It’s true that we’ve all had to tighten our belts since the recession began in 2008 and many of the products or services we enjoyed on a daily basis before have become fewer and further between. However, life just wouldn’t be the same without a few of life’s little luxuries and it seems that, now that many people have a bit more disposable income, we’re even more willing to find a bit of extra cash for the things that we really love. But what are they?
Our little furry friends are costing us a fortune and even when times are tough that doesn’t stop us from making sure that Tiddles or Fido are thoroughly pampered. According to market intelligence firm Euromonitor we will spend more than £4 billion on our pets by the end of the year, with expenses such as exercise classes, designer togs and special food taking up the majority of the cost. As two out of three of us consider a domestic pet to be ‘one of the family,’ perhaps it’s no surprise that we’re as willing to splash the cash on our pooches and cats as we are on ourselves.

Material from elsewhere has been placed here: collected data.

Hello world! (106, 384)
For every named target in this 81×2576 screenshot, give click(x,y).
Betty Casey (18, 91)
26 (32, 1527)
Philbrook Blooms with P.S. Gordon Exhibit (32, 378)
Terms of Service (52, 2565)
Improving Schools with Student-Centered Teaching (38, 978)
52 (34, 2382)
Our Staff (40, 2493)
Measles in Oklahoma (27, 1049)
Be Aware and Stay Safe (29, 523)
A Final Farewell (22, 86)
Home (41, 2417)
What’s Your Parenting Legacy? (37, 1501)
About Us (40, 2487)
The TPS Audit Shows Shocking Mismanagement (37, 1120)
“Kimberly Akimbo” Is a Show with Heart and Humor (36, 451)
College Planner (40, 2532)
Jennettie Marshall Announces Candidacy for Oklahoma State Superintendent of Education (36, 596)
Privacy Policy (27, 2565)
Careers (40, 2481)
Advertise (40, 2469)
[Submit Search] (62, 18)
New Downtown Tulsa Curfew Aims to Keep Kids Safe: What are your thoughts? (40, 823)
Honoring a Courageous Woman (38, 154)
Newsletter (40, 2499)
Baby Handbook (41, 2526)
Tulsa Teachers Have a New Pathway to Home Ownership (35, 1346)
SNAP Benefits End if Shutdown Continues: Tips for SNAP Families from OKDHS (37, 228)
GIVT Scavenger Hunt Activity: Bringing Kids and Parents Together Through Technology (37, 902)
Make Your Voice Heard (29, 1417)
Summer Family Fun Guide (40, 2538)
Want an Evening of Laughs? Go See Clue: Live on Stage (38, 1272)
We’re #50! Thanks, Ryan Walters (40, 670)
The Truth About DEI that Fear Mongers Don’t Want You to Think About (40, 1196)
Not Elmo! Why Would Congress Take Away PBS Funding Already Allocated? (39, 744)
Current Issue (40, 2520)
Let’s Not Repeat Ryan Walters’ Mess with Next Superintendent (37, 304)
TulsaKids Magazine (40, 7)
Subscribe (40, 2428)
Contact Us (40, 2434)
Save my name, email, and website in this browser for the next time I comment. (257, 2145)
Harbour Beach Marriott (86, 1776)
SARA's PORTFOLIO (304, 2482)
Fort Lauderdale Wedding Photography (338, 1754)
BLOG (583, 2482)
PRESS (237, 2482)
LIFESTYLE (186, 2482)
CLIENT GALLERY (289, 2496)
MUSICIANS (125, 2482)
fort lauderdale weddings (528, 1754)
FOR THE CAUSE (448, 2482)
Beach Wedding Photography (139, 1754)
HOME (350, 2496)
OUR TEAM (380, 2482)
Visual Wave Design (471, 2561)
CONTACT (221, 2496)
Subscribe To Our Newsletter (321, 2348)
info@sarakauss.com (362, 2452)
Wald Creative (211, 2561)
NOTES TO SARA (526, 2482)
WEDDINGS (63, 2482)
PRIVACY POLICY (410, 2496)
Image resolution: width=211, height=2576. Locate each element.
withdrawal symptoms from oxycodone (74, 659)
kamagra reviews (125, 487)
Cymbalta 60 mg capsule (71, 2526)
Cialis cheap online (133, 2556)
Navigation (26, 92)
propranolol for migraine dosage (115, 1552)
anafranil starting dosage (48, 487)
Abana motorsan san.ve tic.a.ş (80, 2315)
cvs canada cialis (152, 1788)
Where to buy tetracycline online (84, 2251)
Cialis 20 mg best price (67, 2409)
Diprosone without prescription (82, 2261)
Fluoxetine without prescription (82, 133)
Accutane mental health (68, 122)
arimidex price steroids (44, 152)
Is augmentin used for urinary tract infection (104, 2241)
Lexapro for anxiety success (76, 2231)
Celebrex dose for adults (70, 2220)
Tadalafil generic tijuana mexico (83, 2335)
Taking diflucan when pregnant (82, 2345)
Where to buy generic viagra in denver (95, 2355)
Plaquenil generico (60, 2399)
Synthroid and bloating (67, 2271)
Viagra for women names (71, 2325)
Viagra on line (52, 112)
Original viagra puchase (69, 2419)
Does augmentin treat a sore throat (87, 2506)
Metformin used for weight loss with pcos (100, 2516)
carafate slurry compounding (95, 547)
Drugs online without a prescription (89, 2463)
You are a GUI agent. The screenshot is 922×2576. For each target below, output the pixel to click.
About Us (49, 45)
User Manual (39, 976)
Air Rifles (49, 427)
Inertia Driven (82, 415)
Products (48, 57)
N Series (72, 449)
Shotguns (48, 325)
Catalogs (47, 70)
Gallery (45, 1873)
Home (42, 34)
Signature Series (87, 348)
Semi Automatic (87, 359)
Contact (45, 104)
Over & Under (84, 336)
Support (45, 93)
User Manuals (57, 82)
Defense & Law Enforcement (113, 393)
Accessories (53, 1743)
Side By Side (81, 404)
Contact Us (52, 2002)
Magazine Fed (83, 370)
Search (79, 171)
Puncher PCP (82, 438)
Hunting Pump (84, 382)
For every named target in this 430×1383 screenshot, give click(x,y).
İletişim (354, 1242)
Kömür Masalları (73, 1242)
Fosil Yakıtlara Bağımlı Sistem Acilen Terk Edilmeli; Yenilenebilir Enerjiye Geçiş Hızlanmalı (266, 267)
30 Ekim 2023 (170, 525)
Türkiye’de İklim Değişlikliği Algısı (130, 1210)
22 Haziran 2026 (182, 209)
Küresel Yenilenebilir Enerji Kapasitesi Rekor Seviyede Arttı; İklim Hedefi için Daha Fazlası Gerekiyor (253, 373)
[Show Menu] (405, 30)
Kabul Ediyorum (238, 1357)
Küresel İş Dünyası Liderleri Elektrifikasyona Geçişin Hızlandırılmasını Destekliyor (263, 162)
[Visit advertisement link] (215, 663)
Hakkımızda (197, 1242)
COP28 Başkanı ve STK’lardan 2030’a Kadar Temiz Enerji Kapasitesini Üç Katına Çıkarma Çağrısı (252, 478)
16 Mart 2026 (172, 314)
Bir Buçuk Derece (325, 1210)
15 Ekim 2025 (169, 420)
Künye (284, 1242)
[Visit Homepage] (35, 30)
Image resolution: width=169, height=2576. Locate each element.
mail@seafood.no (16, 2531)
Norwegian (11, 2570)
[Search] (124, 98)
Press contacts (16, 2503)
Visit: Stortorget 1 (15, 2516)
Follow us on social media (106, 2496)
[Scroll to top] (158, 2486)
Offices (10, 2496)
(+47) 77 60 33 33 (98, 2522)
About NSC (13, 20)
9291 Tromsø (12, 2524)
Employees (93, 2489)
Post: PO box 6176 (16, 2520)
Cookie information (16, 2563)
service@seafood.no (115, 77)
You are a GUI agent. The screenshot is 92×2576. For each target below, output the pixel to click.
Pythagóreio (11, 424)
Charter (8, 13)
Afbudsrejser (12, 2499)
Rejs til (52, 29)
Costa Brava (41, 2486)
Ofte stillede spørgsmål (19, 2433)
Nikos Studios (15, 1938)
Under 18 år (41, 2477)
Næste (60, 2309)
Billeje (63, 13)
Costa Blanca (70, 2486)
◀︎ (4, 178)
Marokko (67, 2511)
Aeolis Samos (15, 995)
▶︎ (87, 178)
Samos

Although the alcohol market is shrinking in the UK, as a nation we have consistently spent out on the good stuff, even during the darker recession years. However, the way that we spend on alcohol has changed somewhat and we are now less likely to go to the pub to enjoy a pint or a G&T. Instead, many of us are buying in the booze that we like to drink at home (for reference see Dom and Steph from Gogglebox who have their own very comprehensive bar in their lounge!)
While overseas trips and mini breaks took a bit of a hit over the past five years, we Brits don’t give up when it comes to arranging an annual break. Instead of cutting out holidays completely, we’ve become more creative about how we get that annual work respite and the ‘staycation’ has officially become a thing. As a result of more of us spending our summers in the UK we have seen a growth spurt in UK summer festivals, glamping and alternative accommodation options, such as cool, vintage Gulfstream caravans and yurt parks. We have, however, reduced the time that we take for our holidays now – an annual Travelodge report this year found that the numbers of people taking a two-week holiday has decreased by 46% over the past five years.
While household shopping bills have been a major focus for many of us as a way of making savings when times are tight, new information from Mintel indicates that we are starting to loosen our belts a little when it comes to food budgets. Health and wellness are now at the top of our agendas and most of us are willing to spend out that little bit extra on products that we feel might be doing us good. One area that has changed drastically when it comes to our food habits is eating out – fewer of us than ever before are heading for restaurants these days and we are more inclined to get a takeaway or to cook at home.
The beauty market in the UK is now worth a rather staggering £17 billion and continues to grow year on year – in fact it has proven to be one of the industries that is the most recession-proof, both in the UK and on a global scale. One of the reasons for this is most probably because we are still willing to spend out on beauty, no matter what our incomes and many of us will still consider beauty products to be essentials rather than luxuries. Throughout the recession, the beauty market in the UK continued to grow, expanding by 15.5 % from £6.1 billion in 2008 to around £7.1 billion in 2013 and £17 billion today. However, the beauty market trends are now slightly different and it’s the more reasonably priced cosmetics and treatments that are proving to be the most popular, for obvious reasons. We have also continued to spend out on our looks via trips to the hairdresser, with spending on hair increasing enormously over the past decade, even during the heaviest recession years. To quote one large beauty brand ‘we’re worth it.’
So how can we pay for all of these things?
To cover the cost of our “treats” we need to save on the things that matter less, because you need to stay in control of your total expenses and you don’t want to start running up debt. Can you imagine the sensation of spending on treats if you know deep down you can’t afford them? So, budget wisely. If you want to fund your next rather more up-market cosmetics then compensate by saving on where you buy your food, or switch energy suppliers to save money, etc. Enjoy yourself, but stay in control of your overall spending! If you can’t quite balance the books then try not to borrow, but if it can’t be avoided then only borrow for as short a time as possible.